**Task objective**
Copy out exactly the lines from the one containing "Where should I" to the last line of the records below, both included, and leave out any pictures.
━━━━━ Data extracts ━━━━━
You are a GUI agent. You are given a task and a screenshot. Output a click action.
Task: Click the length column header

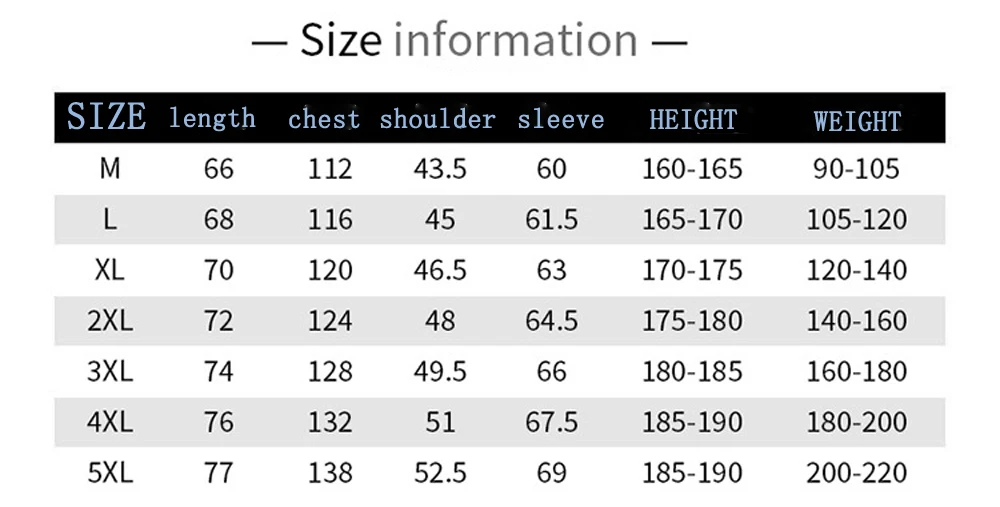point(212,118)
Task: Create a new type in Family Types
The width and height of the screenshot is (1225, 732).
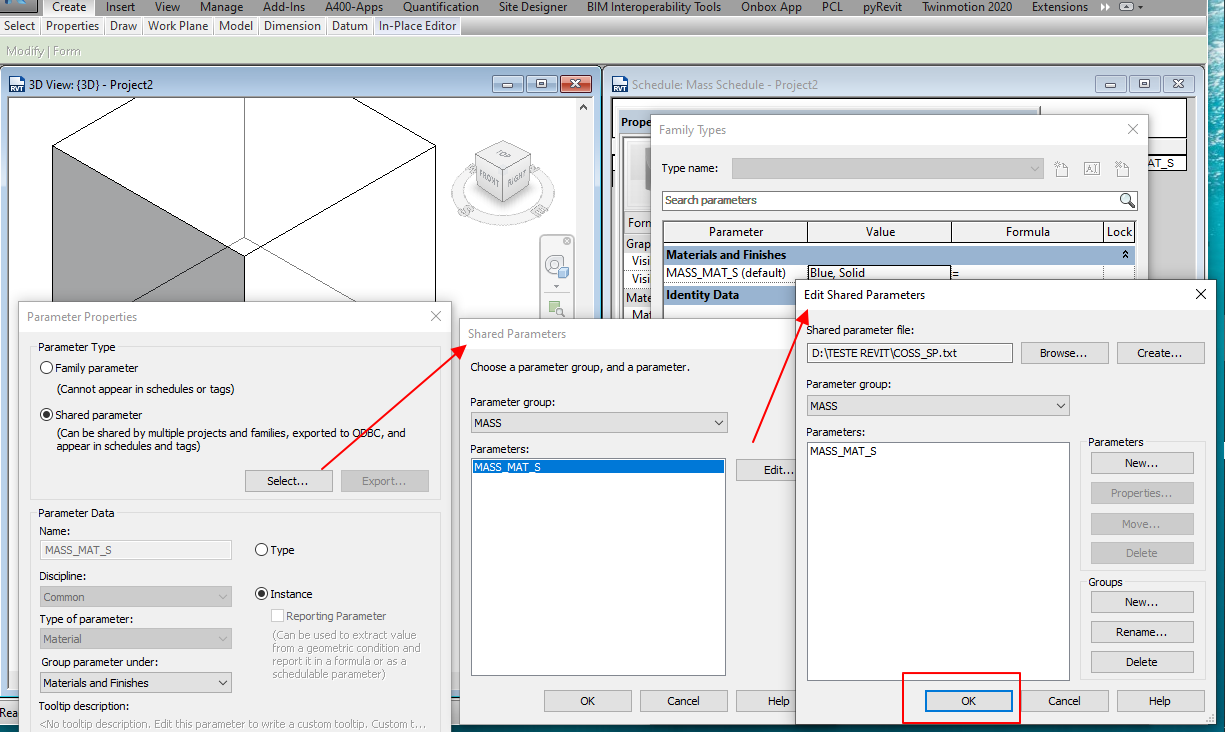Action: click(x=1061, y=168)
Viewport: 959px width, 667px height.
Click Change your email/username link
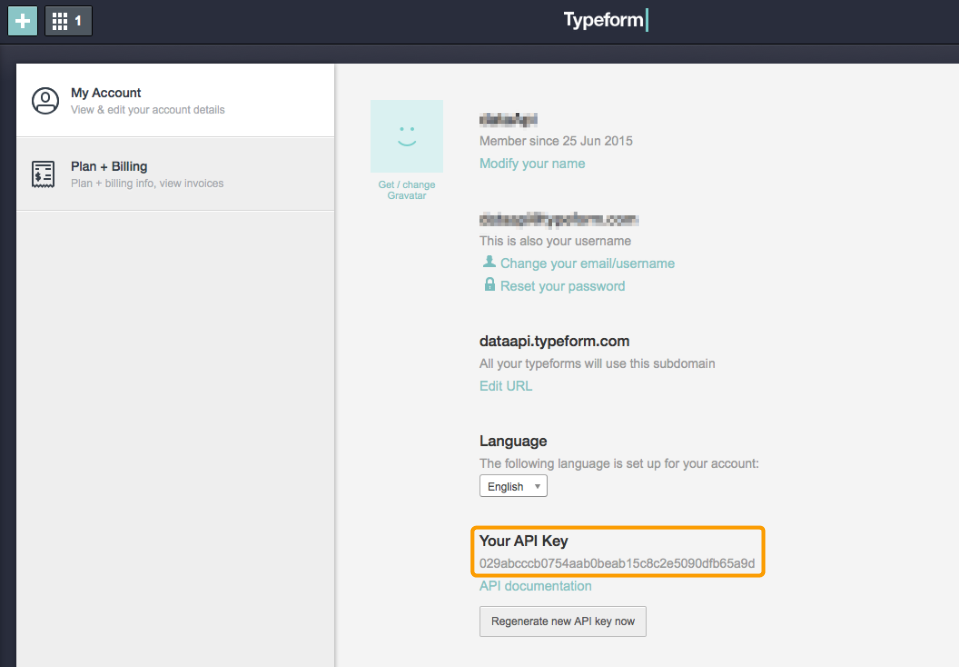(x=587, y=263)
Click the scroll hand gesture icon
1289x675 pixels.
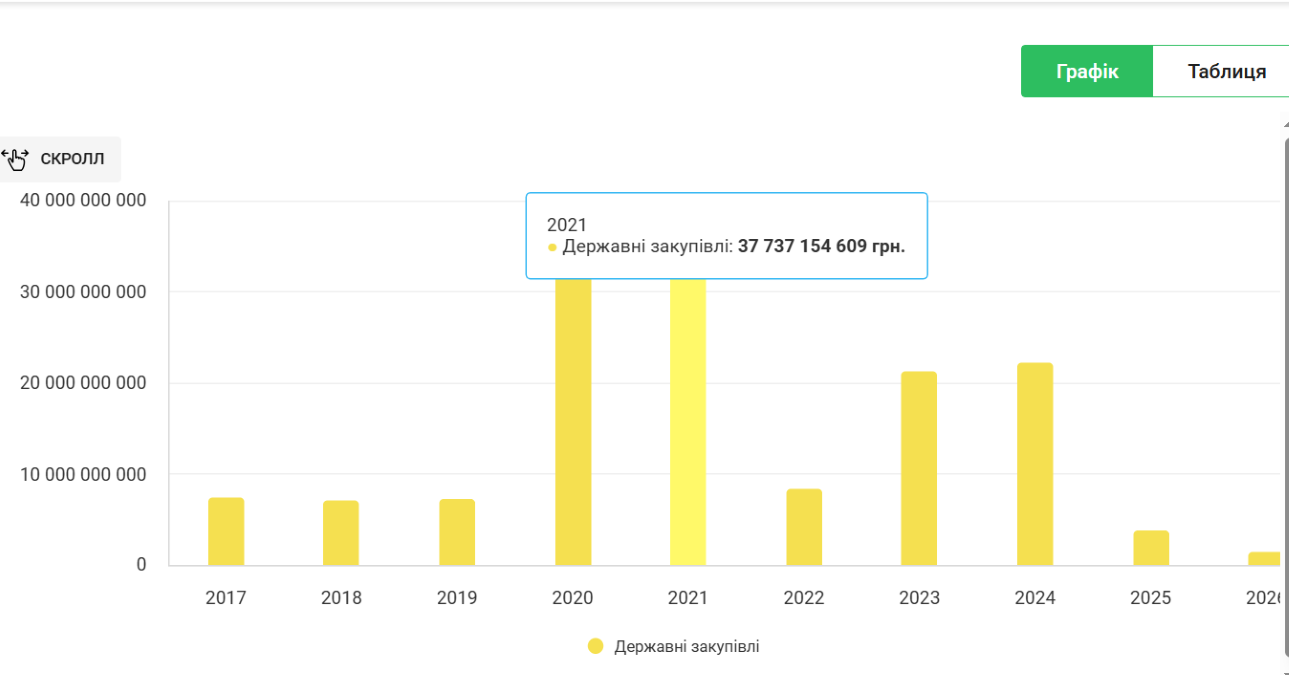[x=16, y=159]
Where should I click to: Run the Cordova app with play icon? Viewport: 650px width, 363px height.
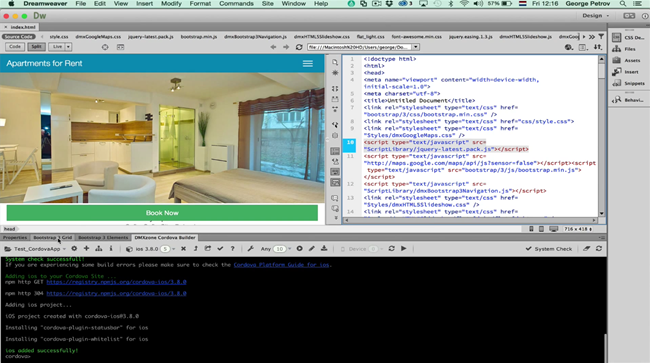click(x=404, y=249)
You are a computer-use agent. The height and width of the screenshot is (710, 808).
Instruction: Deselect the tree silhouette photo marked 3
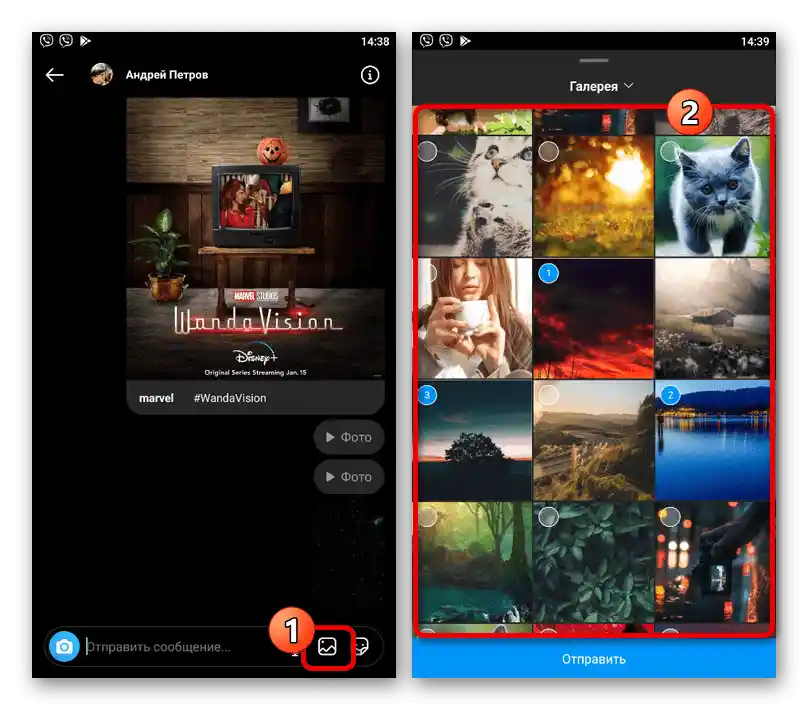tap(428, 394)
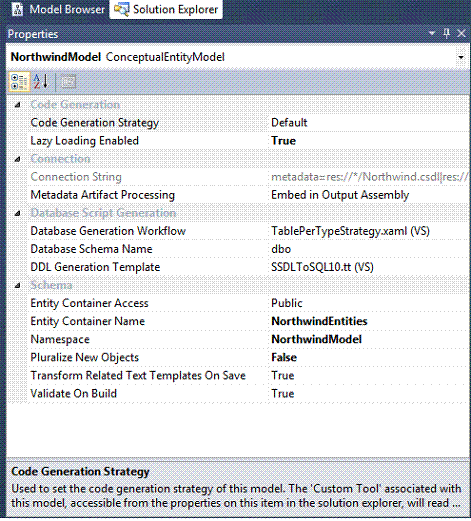Open the Properties window position arrow menu
471x521 pixels.
click(x=432, y=33)
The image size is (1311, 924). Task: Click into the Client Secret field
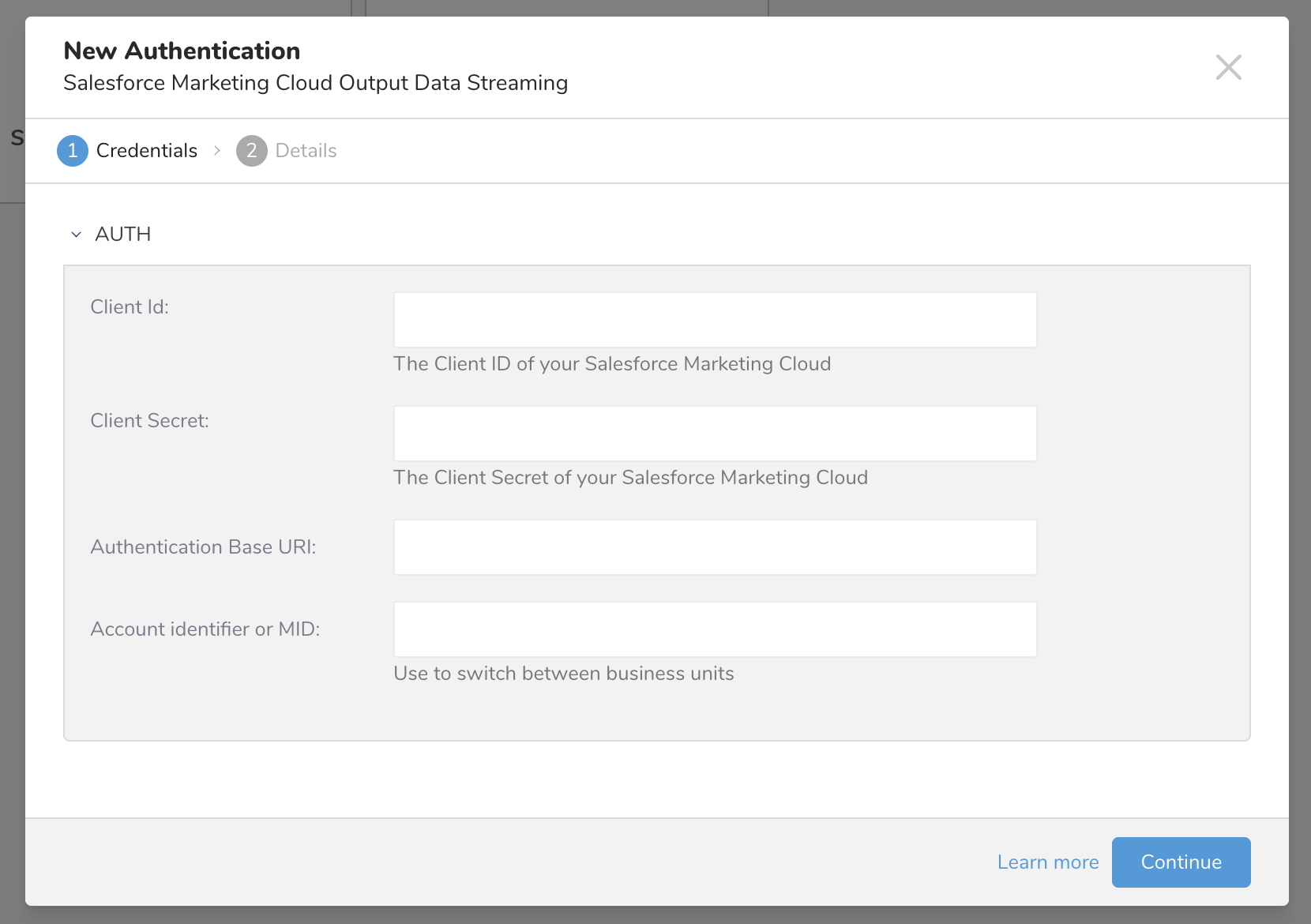click(715, 434)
━━━━━
**Task output**
Where should I click to: Run the Cordova app with play icon? Viewport: 650px width, 363px height.
click(x=404, y=249)
You are a computer-use agent. The height and width of the screenshot is (710, 808).
Instruction: Deselect the tree silhouette photo marked 3
tap(428, 394)
Open the Properties window position arrow menu
471x521 pixels.
click(x=432, y=33)
The image size is (1311, 924). Task: Click into the Client Secret field
click(715, 434)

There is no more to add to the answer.